[Records from a data source]
= = = = =
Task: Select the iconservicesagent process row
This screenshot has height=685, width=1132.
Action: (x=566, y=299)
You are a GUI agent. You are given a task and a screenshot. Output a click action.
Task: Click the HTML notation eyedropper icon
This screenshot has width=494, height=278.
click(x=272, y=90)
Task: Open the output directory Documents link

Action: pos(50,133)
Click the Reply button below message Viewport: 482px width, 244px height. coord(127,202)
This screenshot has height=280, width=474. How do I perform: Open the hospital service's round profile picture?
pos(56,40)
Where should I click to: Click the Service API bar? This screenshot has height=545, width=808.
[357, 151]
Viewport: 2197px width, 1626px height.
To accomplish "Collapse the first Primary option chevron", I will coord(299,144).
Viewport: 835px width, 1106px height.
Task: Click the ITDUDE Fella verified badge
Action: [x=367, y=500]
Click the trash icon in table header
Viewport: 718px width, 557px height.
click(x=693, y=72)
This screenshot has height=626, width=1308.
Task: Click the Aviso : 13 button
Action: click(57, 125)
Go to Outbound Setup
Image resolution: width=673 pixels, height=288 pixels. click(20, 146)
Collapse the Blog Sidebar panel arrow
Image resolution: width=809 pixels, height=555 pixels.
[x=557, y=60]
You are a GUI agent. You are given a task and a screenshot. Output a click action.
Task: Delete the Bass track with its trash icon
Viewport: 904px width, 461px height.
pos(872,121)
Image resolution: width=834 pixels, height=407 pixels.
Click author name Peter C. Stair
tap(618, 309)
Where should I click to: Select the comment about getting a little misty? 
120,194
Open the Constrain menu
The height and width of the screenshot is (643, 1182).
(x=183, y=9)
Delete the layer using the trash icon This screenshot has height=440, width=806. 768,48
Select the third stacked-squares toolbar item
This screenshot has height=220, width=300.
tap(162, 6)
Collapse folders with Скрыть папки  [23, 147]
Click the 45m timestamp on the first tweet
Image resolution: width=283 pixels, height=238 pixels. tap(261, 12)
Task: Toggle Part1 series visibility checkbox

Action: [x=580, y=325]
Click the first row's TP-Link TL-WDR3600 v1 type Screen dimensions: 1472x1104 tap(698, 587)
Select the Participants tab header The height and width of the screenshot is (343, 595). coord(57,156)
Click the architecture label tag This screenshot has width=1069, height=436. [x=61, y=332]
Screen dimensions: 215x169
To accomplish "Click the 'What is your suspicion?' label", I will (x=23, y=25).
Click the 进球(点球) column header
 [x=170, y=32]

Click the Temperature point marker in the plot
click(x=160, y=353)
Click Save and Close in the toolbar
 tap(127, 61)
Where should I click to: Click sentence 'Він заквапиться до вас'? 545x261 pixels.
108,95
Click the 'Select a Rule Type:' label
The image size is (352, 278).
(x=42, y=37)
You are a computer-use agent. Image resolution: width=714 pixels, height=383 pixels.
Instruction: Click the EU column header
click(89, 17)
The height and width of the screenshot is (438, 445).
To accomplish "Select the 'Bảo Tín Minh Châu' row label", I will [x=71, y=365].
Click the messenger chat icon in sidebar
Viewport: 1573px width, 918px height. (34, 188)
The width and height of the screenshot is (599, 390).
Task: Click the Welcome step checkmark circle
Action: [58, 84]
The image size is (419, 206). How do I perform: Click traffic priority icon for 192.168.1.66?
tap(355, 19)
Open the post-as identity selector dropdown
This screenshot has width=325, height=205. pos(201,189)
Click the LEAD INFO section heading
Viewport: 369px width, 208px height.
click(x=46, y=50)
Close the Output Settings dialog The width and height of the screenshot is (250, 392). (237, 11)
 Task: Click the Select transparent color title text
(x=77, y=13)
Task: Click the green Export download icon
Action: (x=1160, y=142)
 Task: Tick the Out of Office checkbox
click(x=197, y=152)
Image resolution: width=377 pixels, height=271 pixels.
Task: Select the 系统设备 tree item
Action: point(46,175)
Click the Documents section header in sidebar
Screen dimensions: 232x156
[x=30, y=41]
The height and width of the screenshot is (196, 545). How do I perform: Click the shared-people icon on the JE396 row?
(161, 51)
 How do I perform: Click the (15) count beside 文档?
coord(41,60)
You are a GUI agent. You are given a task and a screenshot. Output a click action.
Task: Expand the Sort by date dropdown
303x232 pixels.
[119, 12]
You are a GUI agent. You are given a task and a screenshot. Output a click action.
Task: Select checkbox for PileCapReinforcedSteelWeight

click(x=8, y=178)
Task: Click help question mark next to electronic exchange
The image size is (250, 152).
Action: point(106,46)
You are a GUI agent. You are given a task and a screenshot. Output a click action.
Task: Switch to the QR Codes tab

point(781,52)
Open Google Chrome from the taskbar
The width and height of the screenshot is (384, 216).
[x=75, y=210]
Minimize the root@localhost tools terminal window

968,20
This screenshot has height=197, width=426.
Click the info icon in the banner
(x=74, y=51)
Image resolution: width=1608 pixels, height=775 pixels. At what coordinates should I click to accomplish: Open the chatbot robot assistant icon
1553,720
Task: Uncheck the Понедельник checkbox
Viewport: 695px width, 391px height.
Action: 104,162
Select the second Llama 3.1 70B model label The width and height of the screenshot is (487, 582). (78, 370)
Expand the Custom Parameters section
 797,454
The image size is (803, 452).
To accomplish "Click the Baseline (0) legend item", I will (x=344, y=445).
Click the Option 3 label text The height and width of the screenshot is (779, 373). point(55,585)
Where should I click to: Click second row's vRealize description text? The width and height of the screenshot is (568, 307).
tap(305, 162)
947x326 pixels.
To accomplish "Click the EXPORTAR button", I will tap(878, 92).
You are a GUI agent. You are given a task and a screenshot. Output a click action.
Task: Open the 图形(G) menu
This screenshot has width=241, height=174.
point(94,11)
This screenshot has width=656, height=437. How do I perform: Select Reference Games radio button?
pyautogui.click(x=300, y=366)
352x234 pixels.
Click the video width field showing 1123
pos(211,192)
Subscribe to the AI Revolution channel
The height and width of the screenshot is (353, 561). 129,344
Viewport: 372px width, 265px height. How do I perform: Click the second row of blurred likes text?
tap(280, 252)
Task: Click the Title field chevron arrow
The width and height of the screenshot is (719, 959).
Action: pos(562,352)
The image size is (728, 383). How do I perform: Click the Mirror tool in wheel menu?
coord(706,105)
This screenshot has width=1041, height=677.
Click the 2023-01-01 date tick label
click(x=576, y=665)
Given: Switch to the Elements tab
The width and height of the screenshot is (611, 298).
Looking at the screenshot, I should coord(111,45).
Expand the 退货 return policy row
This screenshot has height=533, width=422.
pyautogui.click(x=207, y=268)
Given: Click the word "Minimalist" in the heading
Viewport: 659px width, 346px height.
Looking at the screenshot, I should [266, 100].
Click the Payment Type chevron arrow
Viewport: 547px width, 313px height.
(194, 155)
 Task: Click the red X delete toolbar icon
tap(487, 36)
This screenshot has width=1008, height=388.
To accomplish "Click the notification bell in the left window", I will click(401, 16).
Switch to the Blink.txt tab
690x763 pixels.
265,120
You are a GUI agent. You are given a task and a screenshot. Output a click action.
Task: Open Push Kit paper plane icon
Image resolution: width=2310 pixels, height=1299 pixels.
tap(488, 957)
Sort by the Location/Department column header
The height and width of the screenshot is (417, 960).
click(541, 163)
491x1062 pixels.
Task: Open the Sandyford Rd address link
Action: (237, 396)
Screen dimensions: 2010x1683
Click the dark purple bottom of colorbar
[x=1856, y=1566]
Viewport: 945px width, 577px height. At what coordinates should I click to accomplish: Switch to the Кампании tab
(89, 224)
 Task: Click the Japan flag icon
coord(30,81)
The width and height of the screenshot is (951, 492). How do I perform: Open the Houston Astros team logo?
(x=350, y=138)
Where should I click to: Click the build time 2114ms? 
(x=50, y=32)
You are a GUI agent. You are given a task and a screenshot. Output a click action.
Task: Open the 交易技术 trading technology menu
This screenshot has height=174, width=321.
= = = = =
Write out all of the records again, substituting "bin icon" for every occurrence of "trash icon" and leaving everything else as it is.

Problem solution:
Task: Select the iconservicesagent process row
This screenshot has height=685, width=1132.
Action: (x=566, y=299)
You are a GUI agent. You are given a task and a screenshot. Output a click action.
Task: Click the HTML notation eyedropper icon
This screenshot has width=494, height=278.
click(x=272, y=90)
Task: Open the output directory Documents link

Action: pos(50,133)
Click the Reply button below message Viewport: 482px width, 244px height. coord(127,202)
This screenshot has height=280, width=474. How do I perform: Open the hospital service's round profile picture?
pos(56,40)
Where should I click to: Click the Service API bar? This screenshot has height=545, width=808.
[357, 151]
Viewport: 2197px width, 1626px height.
To accomplish "Collapse the first Primary option chevron", I will coord(299,144).
Viewport: 835px width, 1106px height.
Task: Click the ITDUDE Fella verified badge
Action: [x=367, y=500]
Click the bin icon in table header
Viewport: 718px width, 557px height.
click(x=693, y=72)
This screenshot has height=626, width=1308.
Task: Click the Aviso : 13 button
Action: click(57, 125)
Go to Outbound Setup
Image resolution: width=673 pixels, height=288 pixels. click(20, 146)
Collapse the Blog Sidebar panel arrow
Image resolution: width=809 pixels, height=555 pixels.
[x=557, y=60]
You are a GUI agent. You are given a task and a screenshot. Output a click action.
Task: Delete the Bass track with its bin icon
Viewport: 904px width, 461px height.
pos(872,121)
Image resolution: width=834 pixels, height=407 pixels.
Click author name Peter C. Stair
tap(618, 309)
Where should I click to: Select the comment about getting a little misty? 
120,194
Open the Constrain menu
The height and width of the screenshot is (643, 1182).
(x=183, y=9)
Delete the layer using the bin icon This screenshot has height=440, width=806. 768,48
Select the third stacked-squares toolbar item
This screenshot has height=220, width=300.
tap(162, 6)
Collapse folders with Скрыть папки  [23, 147]
Click the 45m timestamp on the first tweet
Image resolution: width=283 pixels, height=238 pixels. tap(261, 12)
Task: Toggle Part1 series visibility checkbox

Action: [x=580, y=325]
Click the first row's TP-Link TL-WDR3600 v1 type Screen dimensions: 1472x1104 tap(698, 587)
Select the Participants tab header The height and width of the screenshot is (343, 595). coord(57,156)
Click the architecture label tag This screenshot has width=1069, height=436. [x=61, y=332]
Screen dimensions: 215x169
To accomplish "Click the 'What is your suspicion?' label", I will (x=23, y=25).
Click the 进球(点球) column header
 [x=170, y=32]

Click the Temperature point marker in the plot
click(x=160, y=353)
Click Save and Close in the toolbar
 tap(127, 61)
Where should I click to: Click sentence 'Він заквапиться до вас'? 545x261 pixels.
108,95
Click the 'Select a Rule Type:' label
The image size is (352, 278).
(x=42, y=37)
You are a computer-use agent. Image resolution: width=714 pixels, height=383 pixels.
Instruction: Click the EU column header
click(89, 17)
The height and width of the screenshot is (438, 445).
To accomplish "Select the 'Bảo Tín Minh Châu' row label", I will [x=71, y=365].
Click the messenger chat icon in sidebar
Viewport: 1573px width, 918px height. (34, 188)
The width and height of the screenshot is (599, 390).
Task: Click the Welcome step checkmark circle
Action: [58, 84]
The image size is (419, 206). How do I perform: Click traffic priority icon for 192.168.1.66?
tap(355, 19)
Open the post-as identity selector dropdown
This screenshot has width=325, height=205. pos(201,189)
Click the LEAD INFO section heading
Viewport: 369px width, 208px height.
click(x=46, y=50)
Close the Output Settings dialog The width and height of the screenshot is (250, 392). (237, 11)
 Task: Click the Select transparent color title text
(x=77, y=13)
Task: Click the green Export download icon
Action: (x=1160, y=142)
 Task: Tick the Out of Office checkbox
click(x=197, y=152)
Image resolution: width=377 pixels, height=271 pixels.
Task: Select the 系统设备 tree item
Action: point(46,175)
Click the Documents section header in sidebar
Screen dimensions: 232x156
[x=30, y=41]
The height and width of the screenshot is (196, 545). How do I perform: Click the shared-people icon on the JE396 row?
(161, 51)
 How do I perform: Click the (15) count beside 文档?
coord(41,60)
You are a GUI agent. You are given a task and a screenshot. Output a click action.
Task: Expand the Sort by date dropdown
303x232 pixels.
[119, 12]
You are a GUI agent. You are given a task and a screenshot. Output a click action.
Task: Select checkbox for PileCapReinforcedSteelWeight

click(x=8, y=178)
Task: Click help question mark next to electronic exchange
The image size is (250, 152).
Action: point(106,46)
You are a GUI agent. You are given a task and a screenshot. Output a click action.
Task: Switch to the QR Codes tab

point(781,52)
Open Google Chrome from the taskbar
The width and height of the screenshot is (384, 216).
[x=75, y=210]
Minimize the root@localhost tools terminal window

968,20
This screenshot has height=197, width=426.
Click the info icon in the banner
(x=74, y=51)
Image resolution: width=1608 pixels, height=775 pixels. At what coordinates should I click to accomplish: Open the chatbot robot assistant icon
1553,720
Task: Uncheck the Понедельник checkbox
Viewport: 695px width, 391px height.
Action: 104,162
Select the second Llama 3.1 70B model label The width and height of the screenshot is (487, 582). (78, 370)
Expand the Custom Parameters section
 797,454
The image size is (803, 452).
To accomplish "Click the Baseline (0) legend item", I will (x=344, y=445).
Click the Option 3 label text The height and width of the screenshot is (779, 373). point(55,585)
Where should I click to: Click second row's vRealize description text? The width and height of the screenshot is (568, 307).
tap(305, 162)
947x326 pixels.
To accomplish "Click the EXPORTAR button", I will tap(878, 92).
You are a GUI agent. You are given a task and a screenshot. Output a click action.
Task: Open the 图形(G) menu
This screenshot has width=241, height=174.
point(94,11)
This screenshot has width=656, height=437. How do I perform: Select Reference Games radio button?
pyautogui.click(x=300, y=366)
352x234 pixels.
Click the video width field showing 1123
pos(211,192)
Subscribe to the AI Revolution channel
The height and width of the screenshot is (353, 561). 129,344
Viewport: 372px width, 265px height. How do I perform: Click the second row of blurred likes text?
tap(280, 252)
Task: Click the Title field chevron arrow
The width and height of the screenshot is (719, 959).
Action: pos(562,352)
The image size is (728, 383). How do I perform: Click the Mirror tool in wheel menu?
coord(706,105)
This screenshot has width=1041, height=677.
Click the 2023-01-01 date tick label
click(x=576, y=665)
Given: Switch to the Elements tab
The width and height of the screenshot is (611, 298).
Looking at the screenshot, I should coord(111,45).
Expand the 退货 return policy row
This screenshot has height=533, width=422.
pyautogui.click(x=207, y=268)
Given: Click the word "Minimalist" in the heading
Viewport: 659px width, 346px height.
Looking at the screenshot, I should [266, 100].
Click the Payment Type chevron arrow
Viewport: 547px width, 313px height.
(194, 155)
 Task: Click the red X delete toolbar icon
tap(487, 36)
This screenshot has width=1008, height=388.
To accomplish "Click the notification bell in the left window", I will click(401, 16).
Switch to the Blink.txt tab
690x763 pixels.
265,120
You are a GUI agent. You are given a task and a screenshot. Output a click action.
Task: Open Push Kit paper plane icon
Image resolution: width=2310 pixels, height=1299 pixels.
tap(488, 957)
Sort by the Location/Department column header
The height and width of the screenshot is (417, 960).
click(541, 163)
491x1062 pixels.
Task: Open the Sandyford Rd address link
Action: (237, 396)
Screen dimensions: 2010x1683
Click the dark purple bottom of colorbar
[x=1856, y=1566]
Viewport: 945px width, 577px height. At what coordinates should I click to accomplish: Switch to the Кампании tab
(89, 224)
 Task: Click the Japan flag icon
coord(30,81)
The width and height of the screenshot is (951, 492). How do I perform: Open the Houston Astros team logo?
(x=350, y=138)
Where should I click to: Click the build time 2114ms? 
(x=50, y=32)
You are a GUI agent. You are given a task and a screenshot. Output a click action.
Task: Open the 交易技术 trading technology menu
This screenshot has height=174, width=321.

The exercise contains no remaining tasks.